ACTION ITEM: Write out the records that follow exactly. Do not include pictures.

PROVIDED INFORMATION:
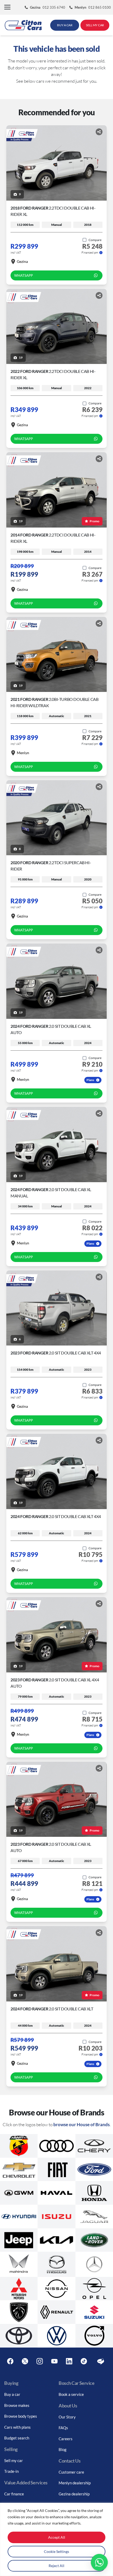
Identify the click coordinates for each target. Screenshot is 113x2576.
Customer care (71, 2472)
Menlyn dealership (75, 2482)
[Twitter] (25, 2361)
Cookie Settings (56, 2551)
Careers (66, 2438)
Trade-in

RESPONSE AREA:
Identify the click coordinates for each target. Screenshot is 113x2576.
Customer care (71, 2472)
Menlyn dealership (75, 2482)
[Twitter] (25, 2361)
Cookie Settings (56, 2551)
Careers (66, 2438)
Trade-in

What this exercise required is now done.